• **PROBLEM DETAILS**:
The answer must be every record below, reproduced exactly.

• **Stored items from a collection**:
____________

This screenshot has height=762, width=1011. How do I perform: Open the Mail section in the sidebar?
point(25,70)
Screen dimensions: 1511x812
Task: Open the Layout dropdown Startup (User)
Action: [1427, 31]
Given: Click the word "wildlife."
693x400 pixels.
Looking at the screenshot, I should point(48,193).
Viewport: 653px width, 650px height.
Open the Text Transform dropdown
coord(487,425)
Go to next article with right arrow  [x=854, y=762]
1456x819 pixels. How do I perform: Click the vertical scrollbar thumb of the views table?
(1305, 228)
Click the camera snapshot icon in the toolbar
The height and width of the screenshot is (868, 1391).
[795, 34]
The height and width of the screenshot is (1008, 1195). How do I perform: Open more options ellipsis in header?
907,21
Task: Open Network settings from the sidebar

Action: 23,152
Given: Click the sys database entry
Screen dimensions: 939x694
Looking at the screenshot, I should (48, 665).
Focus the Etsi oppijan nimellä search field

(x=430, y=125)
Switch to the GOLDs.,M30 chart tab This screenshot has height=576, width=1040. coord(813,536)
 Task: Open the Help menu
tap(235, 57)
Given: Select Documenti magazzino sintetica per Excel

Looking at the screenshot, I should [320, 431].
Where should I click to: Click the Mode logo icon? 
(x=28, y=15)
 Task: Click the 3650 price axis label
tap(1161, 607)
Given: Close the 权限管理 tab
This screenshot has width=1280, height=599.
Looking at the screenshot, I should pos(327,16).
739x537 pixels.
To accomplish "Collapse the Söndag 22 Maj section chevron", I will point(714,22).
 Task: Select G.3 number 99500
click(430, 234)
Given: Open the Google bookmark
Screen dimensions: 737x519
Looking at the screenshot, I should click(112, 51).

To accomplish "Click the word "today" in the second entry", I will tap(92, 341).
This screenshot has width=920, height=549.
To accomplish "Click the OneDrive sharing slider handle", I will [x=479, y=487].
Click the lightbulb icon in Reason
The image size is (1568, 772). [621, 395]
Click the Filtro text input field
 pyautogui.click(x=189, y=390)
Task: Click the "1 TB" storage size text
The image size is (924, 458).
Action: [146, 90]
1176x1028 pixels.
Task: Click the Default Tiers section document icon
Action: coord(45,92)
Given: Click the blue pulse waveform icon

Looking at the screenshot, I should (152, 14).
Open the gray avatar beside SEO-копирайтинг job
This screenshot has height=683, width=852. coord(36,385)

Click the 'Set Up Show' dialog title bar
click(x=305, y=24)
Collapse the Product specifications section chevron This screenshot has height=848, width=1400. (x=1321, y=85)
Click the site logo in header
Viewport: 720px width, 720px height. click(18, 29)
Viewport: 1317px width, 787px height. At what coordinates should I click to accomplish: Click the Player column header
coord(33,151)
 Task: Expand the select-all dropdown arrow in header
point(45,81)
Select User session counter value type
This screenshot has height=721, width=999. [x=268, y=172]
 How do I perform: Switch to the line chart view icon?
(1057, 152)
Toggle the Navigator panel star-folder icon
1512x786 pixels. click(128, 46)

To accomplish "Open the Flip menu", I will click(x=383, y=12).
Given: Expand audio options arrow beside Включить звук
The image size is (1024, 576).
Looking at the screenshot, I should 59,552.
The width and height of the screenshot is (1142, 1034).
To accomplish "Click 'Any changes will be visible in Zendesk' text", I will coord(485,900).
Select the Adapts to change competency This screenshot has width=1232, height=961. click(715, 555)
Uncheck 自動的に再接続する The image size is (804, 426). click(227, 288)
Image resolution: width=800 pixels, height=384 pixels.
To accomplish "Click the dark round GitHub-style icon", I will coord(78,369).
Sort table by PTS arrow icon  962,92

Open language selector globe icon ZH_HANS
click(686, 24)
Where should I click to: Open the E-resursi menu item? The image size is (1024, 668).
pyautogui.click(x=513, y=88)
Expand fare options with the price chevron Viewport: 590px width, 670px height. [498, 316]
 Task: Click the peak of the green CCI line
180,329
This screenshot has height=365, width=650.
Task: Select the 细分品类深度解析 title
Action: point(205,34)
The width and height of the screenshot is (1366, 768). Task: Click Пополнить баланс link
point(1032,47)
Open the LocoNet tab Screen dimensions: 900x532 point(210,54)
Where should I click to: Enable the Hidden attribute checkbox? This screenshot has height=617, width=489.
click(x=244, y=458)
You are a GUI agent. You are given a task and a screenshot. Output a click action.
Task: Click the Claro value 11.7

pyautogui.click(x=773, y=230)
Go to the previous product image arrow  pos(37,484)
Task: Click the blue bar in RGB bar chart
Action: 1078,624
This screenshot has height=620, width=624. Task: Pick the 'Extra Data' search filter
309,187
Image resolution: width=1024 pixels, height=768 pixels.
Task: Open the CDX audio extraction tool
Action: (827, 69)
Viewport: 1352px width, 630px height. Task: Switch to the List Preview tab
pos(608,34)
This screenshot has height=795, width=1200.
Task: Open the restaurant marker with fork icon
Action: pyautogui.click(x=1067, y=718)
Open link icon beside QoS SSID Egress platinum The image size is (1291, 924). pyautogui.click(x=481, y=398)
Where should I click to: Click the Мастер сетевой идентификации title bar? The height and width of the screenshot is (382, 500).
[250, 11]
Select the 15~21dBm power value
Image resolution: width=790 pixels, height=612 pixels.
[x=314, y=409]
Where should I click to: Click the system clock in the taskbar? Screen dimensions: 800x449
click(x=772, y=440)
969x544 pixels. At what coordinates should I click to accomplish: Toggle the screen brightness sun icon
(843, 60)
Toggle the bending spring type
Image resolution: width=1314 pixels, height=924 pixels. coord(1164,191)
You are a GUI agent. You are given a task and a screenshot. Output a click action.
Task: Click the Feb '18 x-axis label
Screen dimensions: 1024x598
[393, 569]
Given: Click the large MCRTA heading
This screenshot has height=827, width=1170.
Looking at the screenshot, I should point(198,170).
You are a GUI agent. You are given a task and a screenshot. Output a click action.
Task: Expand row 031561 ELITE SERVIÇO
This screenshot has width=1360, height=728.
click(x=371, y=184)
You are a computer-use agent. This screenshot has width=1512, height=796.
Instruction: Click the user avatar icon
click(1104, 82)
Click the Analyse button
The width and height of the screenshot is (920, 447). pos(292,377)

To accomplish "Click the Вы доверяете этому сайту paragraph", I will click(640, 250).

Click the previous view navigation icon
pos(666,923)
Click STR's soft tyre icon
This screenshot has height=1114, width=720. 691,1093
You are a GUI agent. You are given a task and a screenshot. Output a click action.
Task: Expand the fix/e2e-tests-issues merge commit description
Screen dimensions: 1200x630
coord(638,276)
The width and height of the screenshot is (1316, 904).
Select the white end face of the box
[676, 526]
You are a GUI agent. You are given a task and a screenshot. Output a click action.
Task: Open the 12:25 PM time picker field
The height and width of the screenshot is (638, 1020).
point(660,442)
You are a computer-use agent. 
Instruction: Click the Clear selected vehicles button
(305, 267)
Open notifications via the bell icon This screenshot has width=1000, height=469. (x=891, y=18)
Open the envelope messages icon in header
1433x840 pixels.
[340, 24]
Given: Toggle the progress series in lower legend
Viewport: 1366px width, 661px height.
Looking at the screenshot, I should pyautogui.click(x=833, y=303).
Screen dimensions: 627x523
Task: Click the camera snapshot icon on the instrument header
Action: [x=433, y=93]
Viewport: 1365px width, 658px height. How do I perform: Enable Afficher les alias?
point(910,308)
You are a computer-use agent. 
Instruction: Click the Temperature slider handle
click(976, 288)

____________

• **WRITTEN REPLY**:
This screenshot has height=762, width=1011. How do I perform: Open the Mail section in the sidebar?
point(25,70)
Screen dimensions: 1511x812
Task: Open the Layout dropdown Startup (User)
Action: [1427, 31]
Given: Click the word "wildlife."
693x400 pixels.
Looking at the screenshot, I should point(48,193).
Viewport: 653px width, 650px height.
Open the Text Transform dropdown
coord(487,425)
Go to next article with right arrow  [x=854, y=762]
1456x819 pixels. How do I perform: Click the vertical scrollbar thumb of the views table?
(1305, 228)
Click the camera snapshot icon in the toolbar
The height and width of the screenshot is (868, 1391).
[795, 34]
The height and width of the screenshot is (1008, 1195). How do I perform: Open more options ellipsis in header?
907,21
Task: Open Network settings from the sidebar

Action: 23,152
Given: Click the sys database entry
Screen dimensions: 939x694
Looking at the screenshot, I should (48, 665).
Focus the Etsi oppijan nimellä search field

(x=430, y=125)
Switch to the GOLDs.,M30 chart tab This screenshot has height=576, width=1040. coord(813,536)
 Task: Open the Help menu
tap(235, 57)
Given: Select Documenti magazzino sintetica per Excel

Looking at the screenshot, I should [320, 431].
Where should I click to: Click the Mode logo icon? 
(x=28, y=15)
 Task: Click the 3650 price axis label
tap(1161, 607)
Given: Close the 权限管理 tab
This screenshot has width=1280, height=599.
Looking at the screenshot, I should pos(327,16).
739x537 pixels.
To accomplish "Collapse the Söndag 22 Maj section chevron", I will point(714,22).
 Task: Select G.3 number 99500
click(430, 234)
Given: Open the Google bookmark
Screen dimensions: 737x519
Looking at the screenshot, I should click(112, 51).

To accomplish "Click the word "today" in the second entry", I will tap(92, 341).
This screenshot has width=920, height=549.
To accomplish "Click the OneDrive sharing slider handle", I will [x=479, y=487].
Click the lightbulb icon in Reason
The image size is (1568, 772). [621, 395]
Click the Filtro text input field
 pyautogui.click(x=189, y=390)
Task: Click the "1 TB" storage size text
The image size is (924, 458).
Action: [146, 90]
1176x1028 pixels.
Task: Click the Default Tiers section document icon
Action: coord(45,92)
Given: Click the blue pulse waveform icon

Looking at the screenshot, I should (152, 14).
Open the gray avatar beside SEO-копирайтинг job
This screenshot has height=683, width=852. coord(36,385)

Click the 'Set Up Show' dialog title bar
click(x=305, y=24)
Collapse the Product specifications section chevron This screenshot has height=848, width=1400. (x=1321, y=85)
Click the site logo in header
Viewport: 720px width, 720px height. click(18, 29)
Viewport: 1317px width, 787px height. At what coordinates should I click to accomplish: Click the Player column header
coord(33,151)
 Task: Expand the select-all dropdown arrow in header
point(45,81)
Select User session counter value type
This screenshot has height=721, width=999. [x=268, y=172]
 How do I perform: Switch to the line chart view icon?
(1057, 152)
Toggle the Navigator panel star-folder icon
1512x786 pixels. click(128, 46)

To accomplish "Open the Flip menu", I will click(x=383, y=12).
Given: Expand audio options arrow beside Включить звук
The image size is (1024, 576).
Looking at the screenshot, I should 59,552.
The width and height of the screenshot is (1142, 1034).
To accomplish "Click 'Any changes will be visible in Zendesk' text", I will coord(485,900).
Select the Adapts to change competency This screenshot has width=1232, height=961. click(715, 555)
Uncheck 自動的に再接続する The image size is (804, 426). click(227, 288)
Image resolution: width=800 pixels, height=384 pixels.
To accomplish "Click the dark round GitHub-style icon", I will coord(78,369).
Sort table by PTS arrow icon  962,92

Open language selector globe icon ZH_HANS
click(686, 24)
Where should I click to: Open the E-resursi menu item? The image size is (1024, 668).
pyautogui.click(x=513, y=88)
Expand fare options with the price chevron Viewport: 590px width, 670px height. [498, 316]
 Task: Click the peak of the green CCI line
180,329
This screenshot has height=365, width=650.
Task: Select the 细分品类深度解析 title
Action: point(205,34)
The width and height of the screenshot is (1366, 768). Task: Click Пополнить баланс link
point(1032,47)
Open the LocoNet tab Screen dimensions: 900x532 point(210,54)
Where should I click to: Enable the Hidden attribute checkbox? This screenshot has height=617, width=489.
click(x=244, y=458)
You are a GUI agent. You are given a task and a screenshot. Output a click action.
Task: Click the Claro value 11.7

pyautogui.click(x=773, y=230)
Go to the previous product image arrow  pos(37,484)
Task: Click the blue bar in RGB bar chart
Action: 1078,624
This screenshot has height=620, width=624. Task: Pick the 'Extra Data' search filter
309,187
Image resolution: width=1024 pixels, height=768 pixels.
Task: Open the CDX audio extraction tool
Action: (827, 69)
Viewport: 1352px width, 630px height. Task: Switch to the List Preview tab
pos(608,34)
This screenshot has height=795, width=1200.
Task: Open the restaurant marker with fork icon
Action: pyautogui.click(x=1067, y=718)
Open link icon beside QoS SSID Egress platinum The image size is (1291, 924). pyautogui.click(x=481, y=398)
Where should I click to: Click the Мастер сетевой идентификации title bar? The height and width of the screenshot is (382, 500).
[250, 11]
Select the 15~21dBm power value
Image resolution: width=790 pixels, height=612 pixels.
[x=314, y=409]
Where should I click to: Click the system clock in the taskbar? Screen dimensions: 800x449
click(x=772, y=440)
969x544 pixels. At what coordinates should I click to accomplish: Toggle the screen brightness sun icon
(843, 60)
Toggle the bending spring type
Image resolution: width=1314 pixels, height=924 pixels. coord(1164,191)
You are a GUI agent. You are given a task and a screenshot. Output a click action.
Task: Click the Feb '18 x-axis label
Screen dimensions: 1024x598
[393, 569]
Given: Click the large MCRTA heading
This screenshot has height=827, width=1170.
Looking at the screenshot, I should point(198,170).
You are a GUI agent. You are given a task and a screenshot. Output a click action.
Task: Expand row 031561 ELITE SERVIÇO
This screenshot has width=1360, height=728.
click(x=371, y=184)
You are a computer-use agent. This screenshot has width=1512, height=796.
Instruction: Click the user avatar icon
click(1104, 82)
Click the Analyse button
The width and height of the screenshot is (920, 447). pos(292,377)

To accomplish "Click the Вы доверяете этому сайту paragraph", I will click(640, 250).

Click the previous view navigation icon
pos(666,923)
Click STR's soft tyre icon
This screenshot has height=1114, width=720. 691,1093
You are a GUI agent. You are given a task and a screenshot. Output a click action.
Task: Expand the fix/e2e-tests-issues merge commit description
Screen dimensions: 1200x630
coord(638,276)
The width and height of the screenshot is (1316, 904).
Select the white end face of the box
[676, 526]
You are a GUI agent. You are given a task and a screenshot. Output a click action.
Task: Open the 12:25 PM time picker field
The height and width of the screenshot is (638, 1020).
point(660,442)
You are a computer-use agent. 
Instruction: Click the Clear selected vehicles button
(305, 267)
Open notifications via the bell icon This screenshot has width=1000, height=469. (x=891, y=18)
Open the envelope messages icon in header
1433x840 pixels.
[340, 24]
Given: Toggle the progress series in lower legend
Viewport: 1366px width, 661px height.
Looking at the screenshot, I should pyautogui.click(x=833, y=303).
Screen dimensions: 627x523
Task: Click the camera snapshot icon on the instrument header
Action: [x=433, y=93]
Viewport: 1365px width, 658px height. How do I perform: Enable Afficher les alias?
point(910,308)
You are a computer-use agent. 
Instruction: Click the Temperature slider handle
click(976, 288)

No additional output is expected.